Potremmo citare anche Alberto Sordi, Aldo Fabrizi, Nino Manfredi, Ugo Tognazzi e Vittorio Gassman, solo per citare alcuni mostri sacri che hanno calcato i palcoscenici cinematografici più importanti non solo d’Italia ma anche del mondo, raccontando anche loro l’italianità attraverso i regionalismi, in questo caso spiccati quelli laziali. MA l’ultimo attore sul quale ci concentreremo è invece Vittorio De Sica.

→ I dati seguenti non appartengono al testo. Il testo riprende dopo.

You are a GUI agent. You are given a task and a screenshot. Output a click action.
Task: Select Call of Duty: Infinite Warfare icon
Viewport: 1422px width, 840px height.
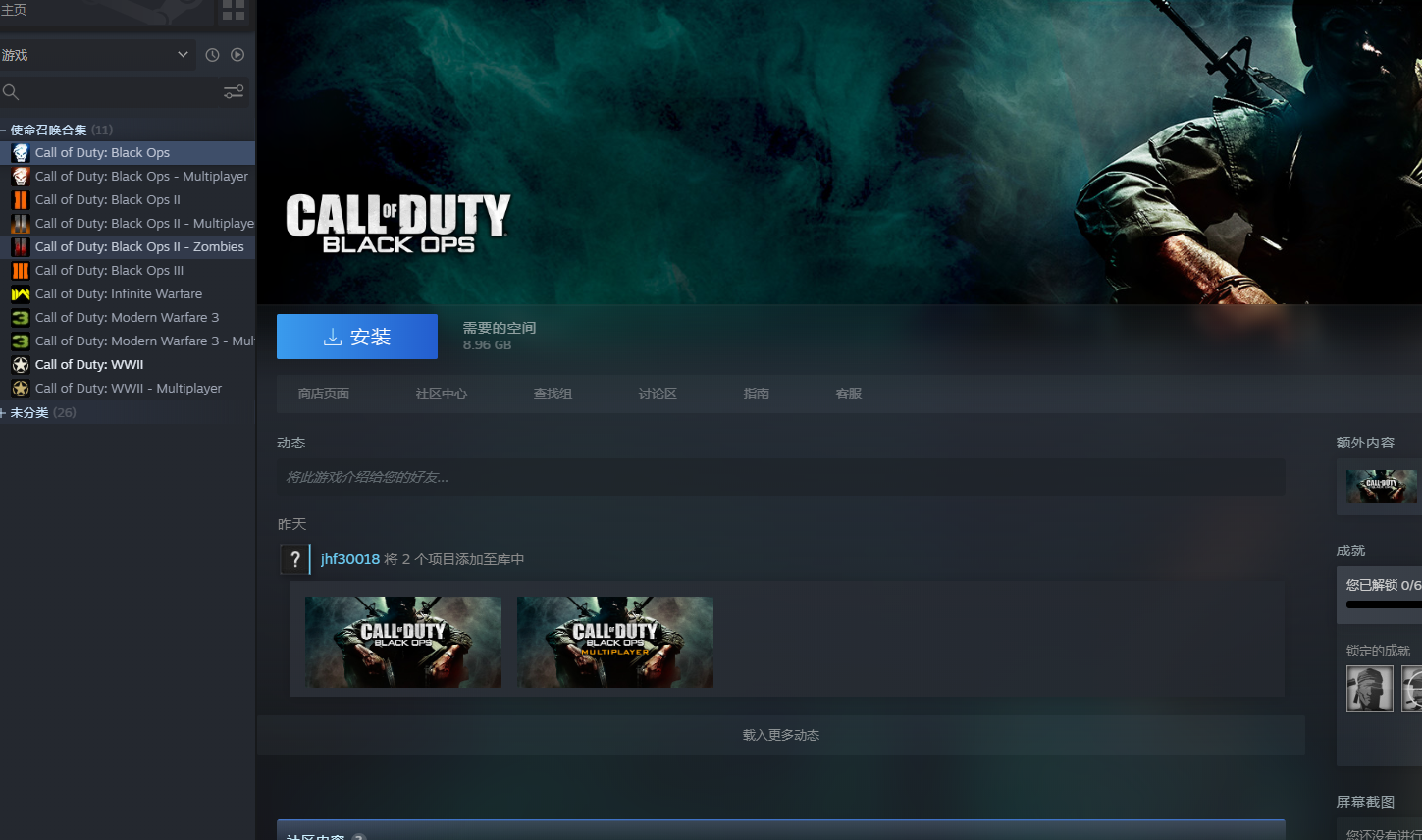tap(21, 294)
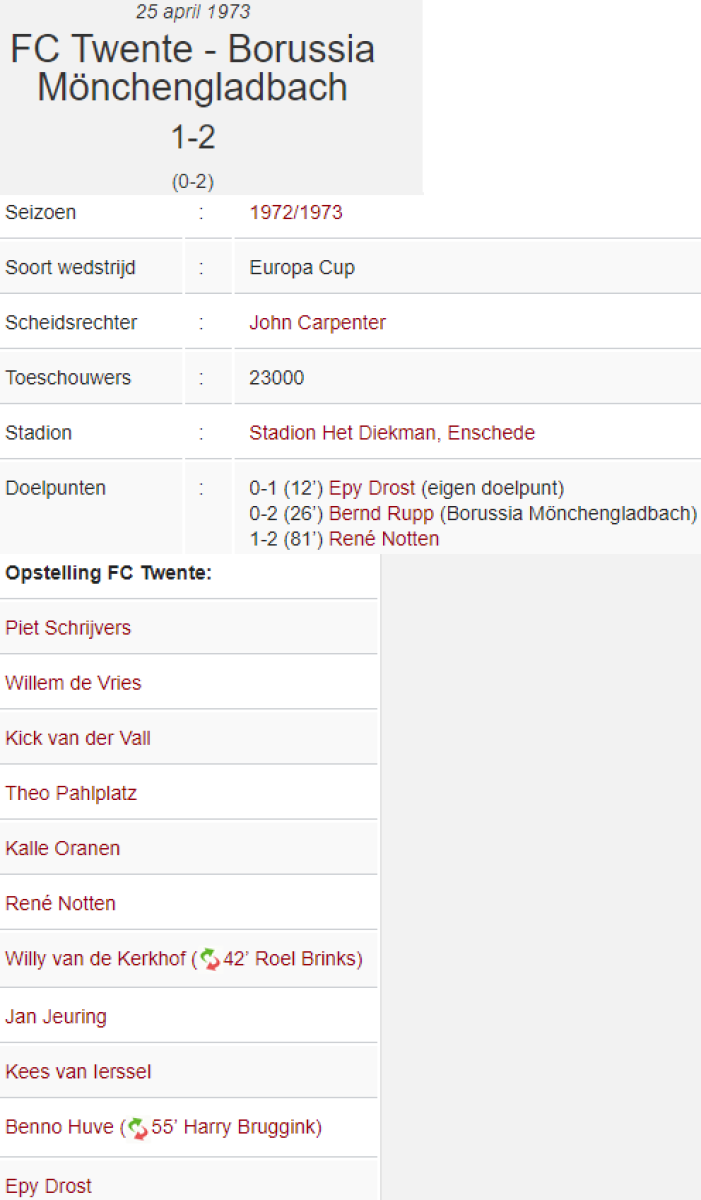701x1200 pixels.
Task: Click Epy Drost in the goals list
Action: pyautogui.click(x=372, y=488)
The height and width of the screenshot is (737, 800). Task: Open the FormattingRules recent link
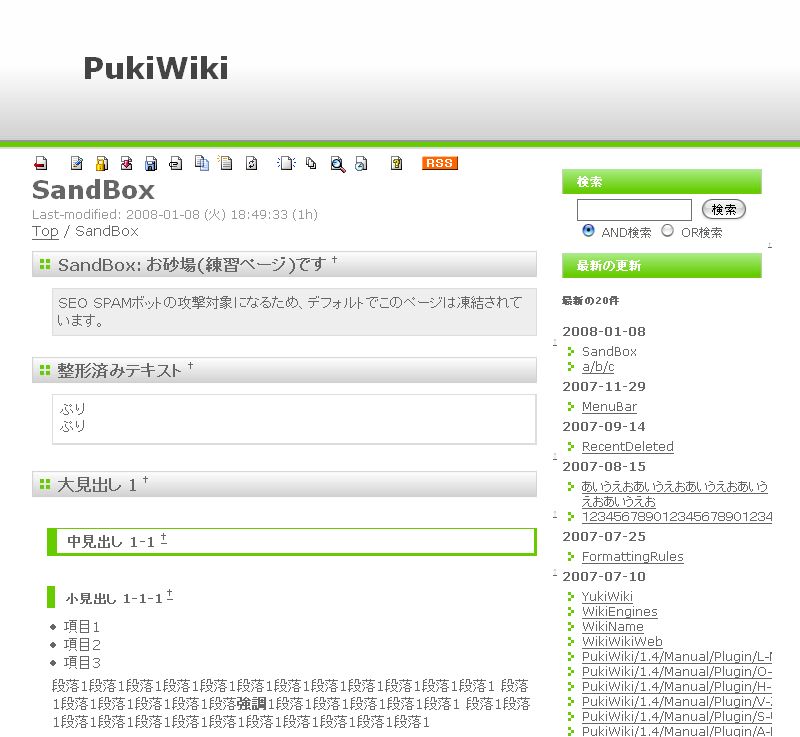tap(632, 557)
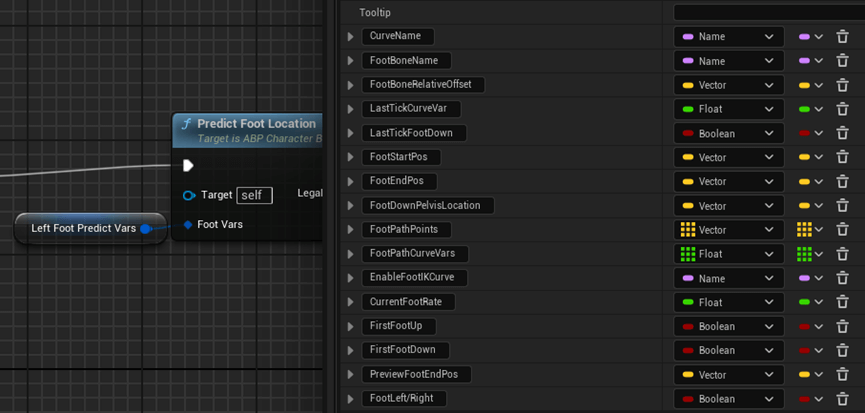Remove the FootPathPoints variable using trash icon
Image resolution: width=865 pixels, height=413 pixels.
click(843, 230)
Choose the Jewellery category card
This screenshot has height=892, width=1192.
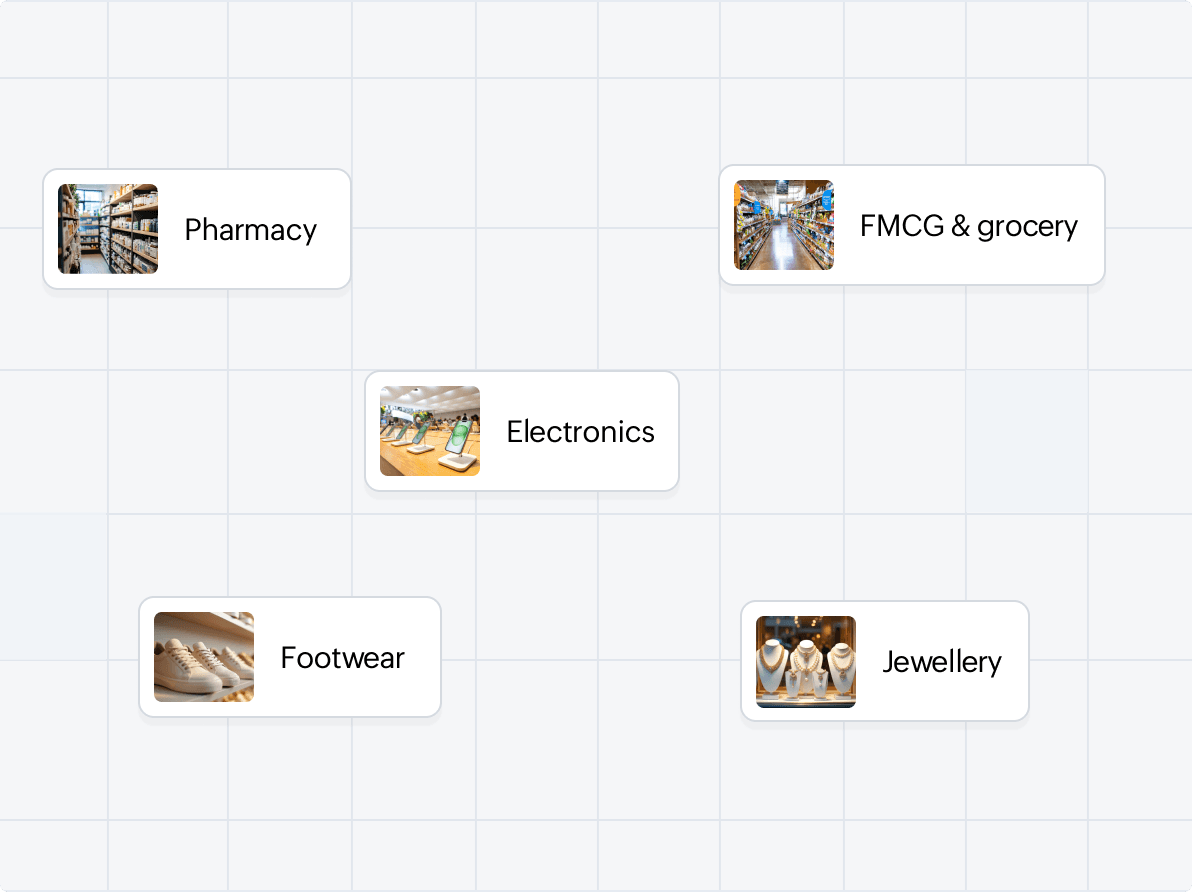coord(885,662)
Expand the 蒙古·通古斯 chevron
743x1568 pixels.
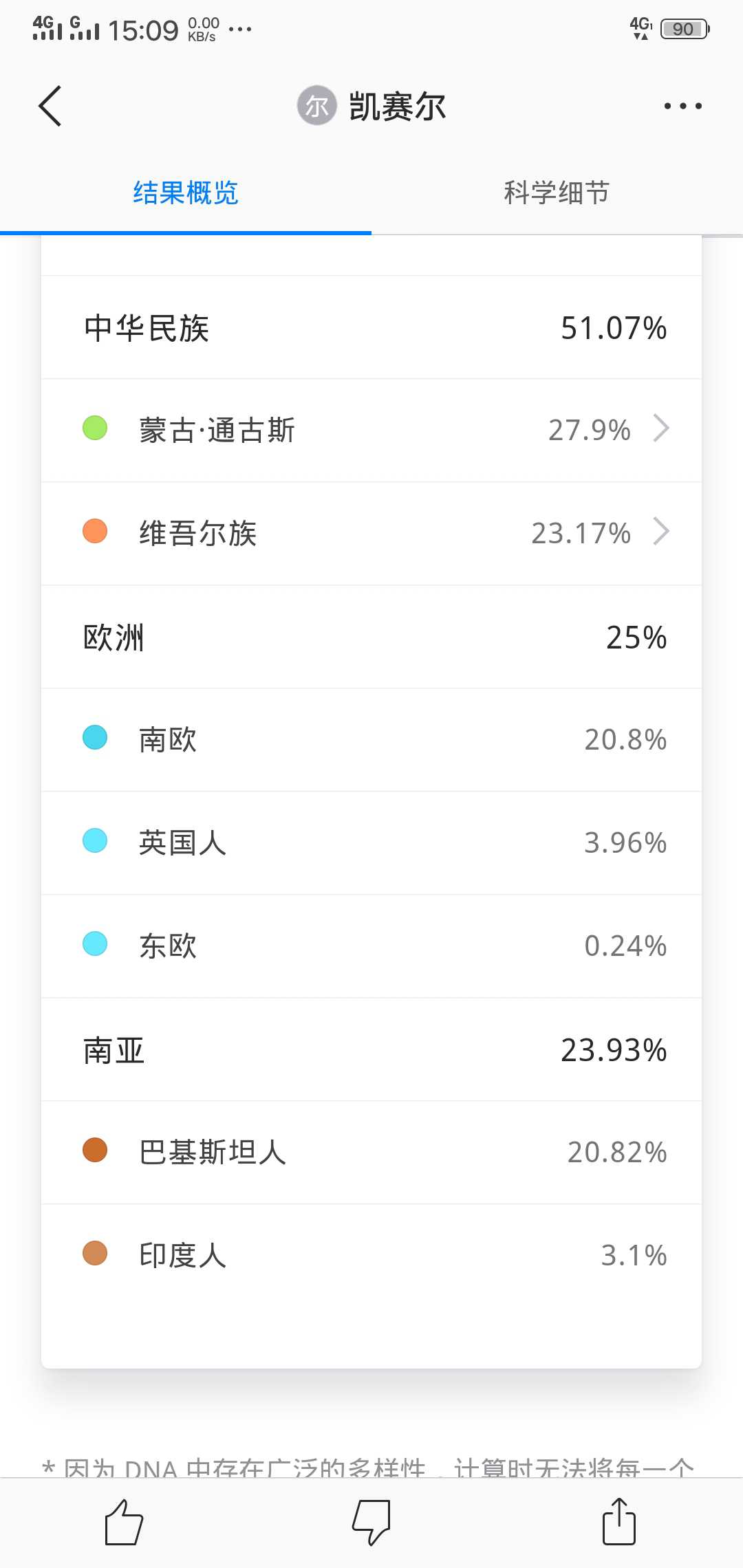click(x=661, y=428)
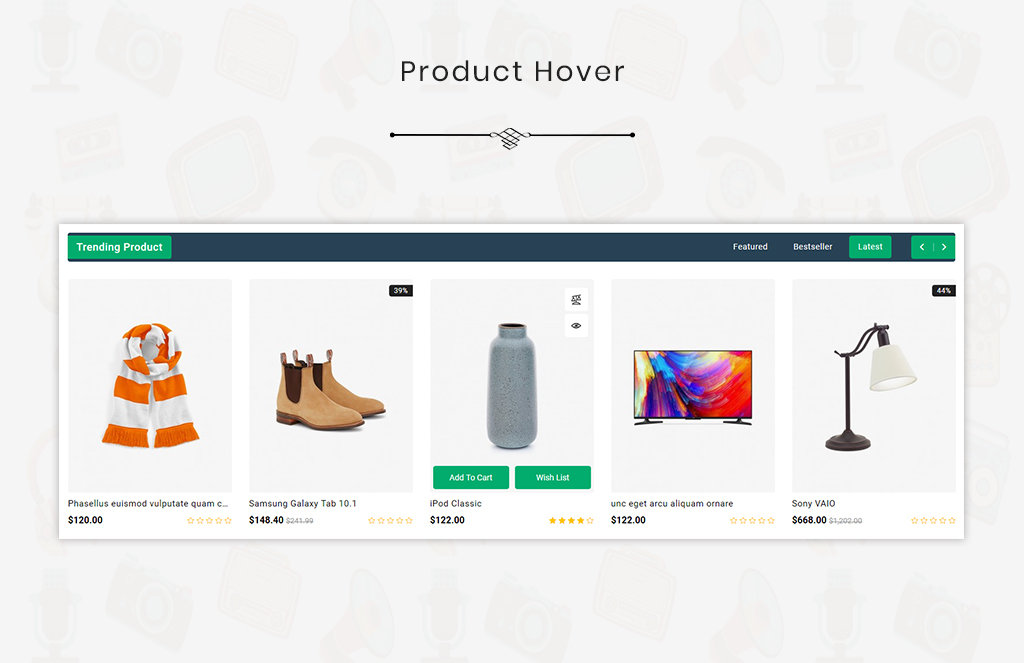This screenshot has height=663, width=1024.
Task: Click the 39% discount badge on boots
Action: coord(401,291)
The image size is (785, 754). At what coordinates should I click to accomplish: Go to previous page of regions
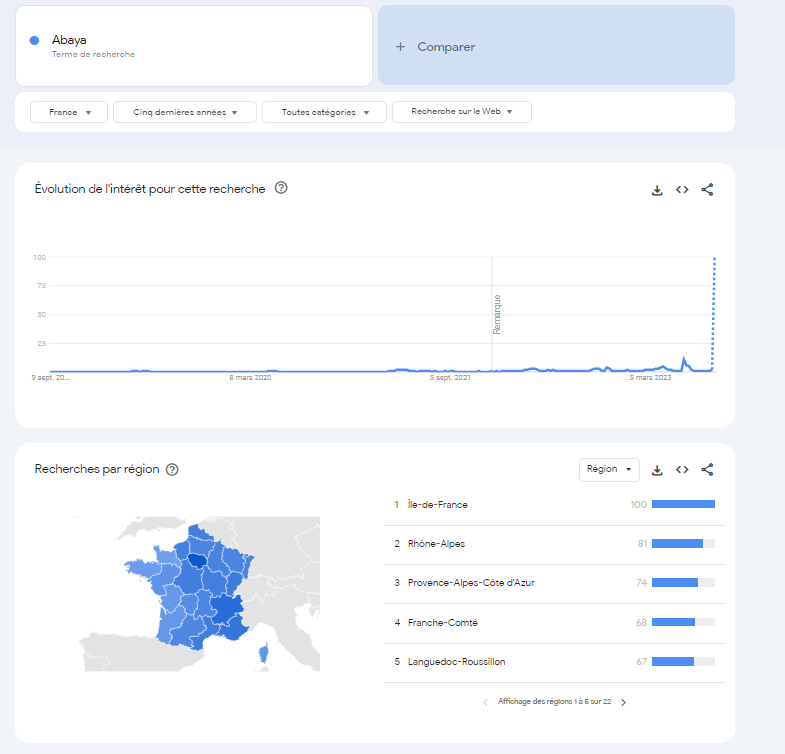click(x=485, y=702)
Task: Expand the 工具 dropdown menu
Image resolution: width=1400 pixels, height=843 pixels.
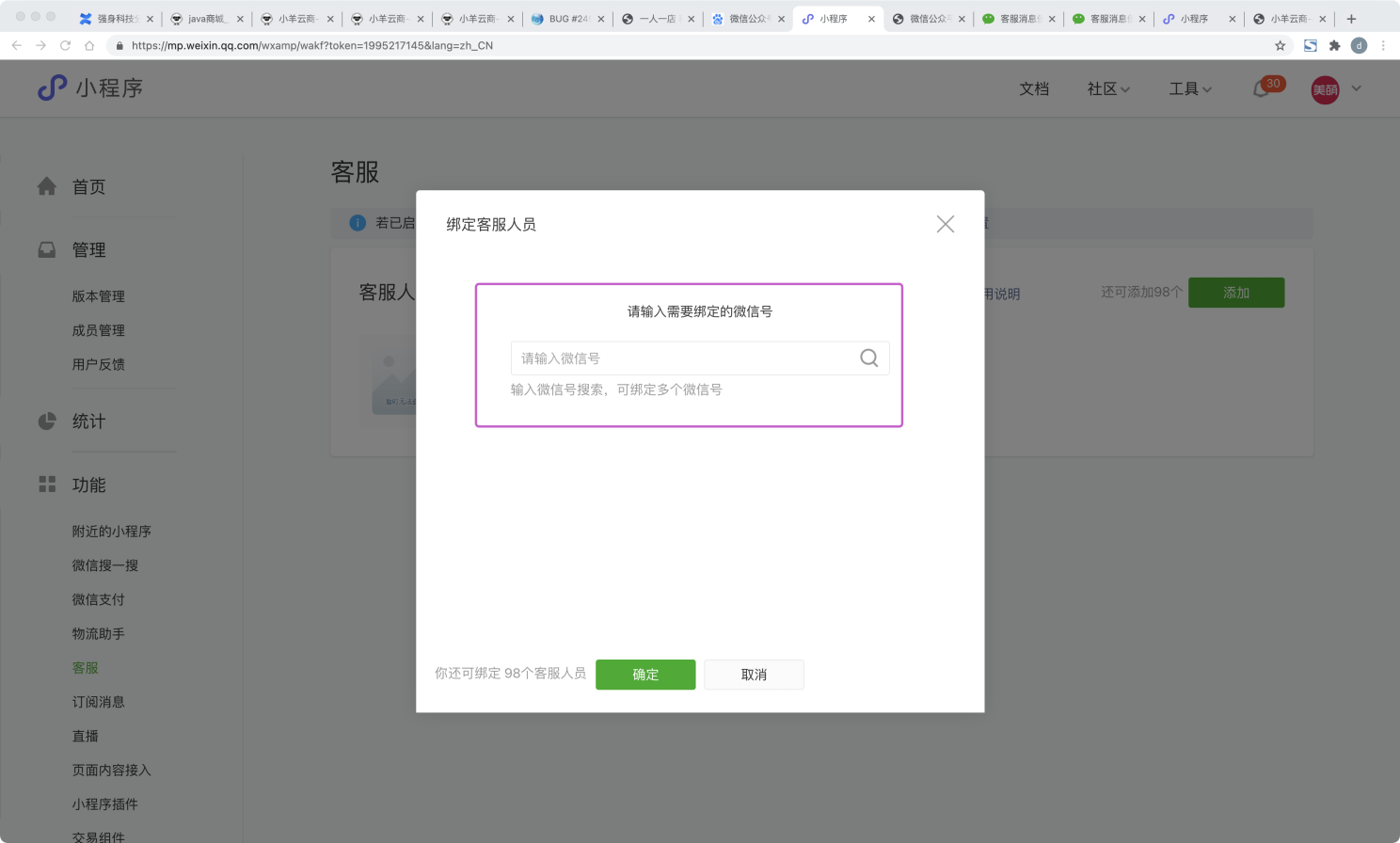Action: click(1190, 88)
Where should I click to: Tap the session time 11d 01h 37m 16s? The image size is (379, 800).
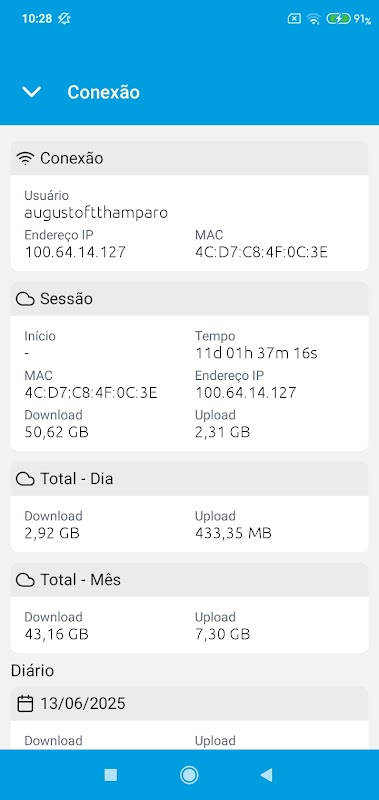(257, 353)
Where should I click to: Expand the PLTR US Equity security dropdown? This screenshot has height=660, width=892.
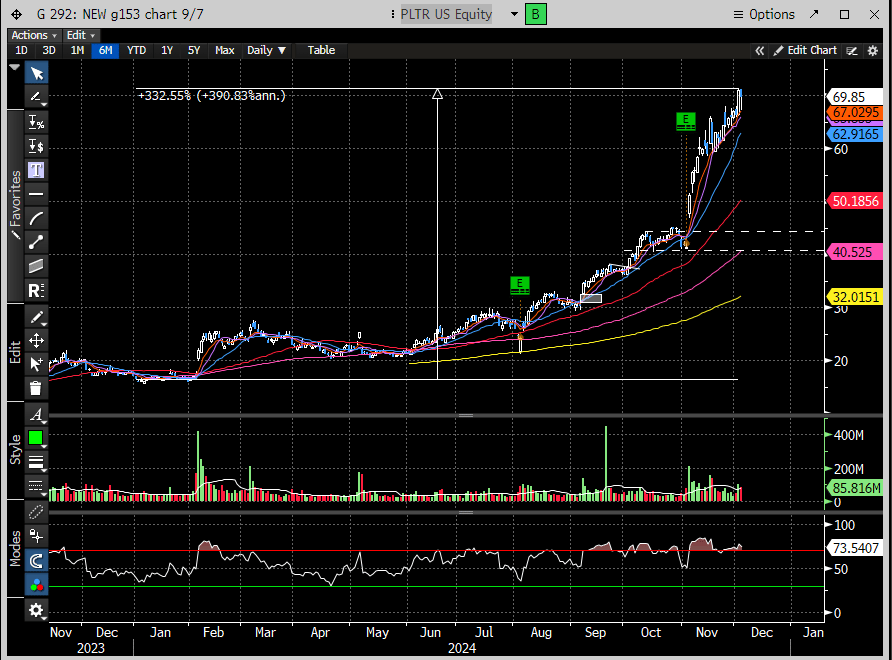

Scendere per le strade, denunciare il vero attraverso il vero, riprendere il tragico e poi digerirlo attraverso il comico. Questo e molto altro è stato opera di Vittorio De Sica, primo divo del cinema italiano e conosciuto anche in ambito internazionale per la sua verve e il fascino che ne hanno contraddistinto la sua presenza sulle scene. Un successo ottenuto non solo da attore ma anche da regista, tra presa di coscienza del Neorealismo e reazione della commedia all'italiana. La sua bella presenza e il portamento fiero sono state le costanti conferme di una grande compostezza, sempre concessa ai suoi personaggi e meno presente nella sua vita privata fatta di scappatelle in giro per il mondo. Una delle scene più emblematiche del cinema nostrano lo immortala con la splendida Sophia Loren in una scena cult di Pane, amore e..., dove il movimento del corpo e le espressioni raccontano di mostri sacri della cinematografia che pagano lo scotto della nostalgia alle produzioni appartenenti alla contemporaneità.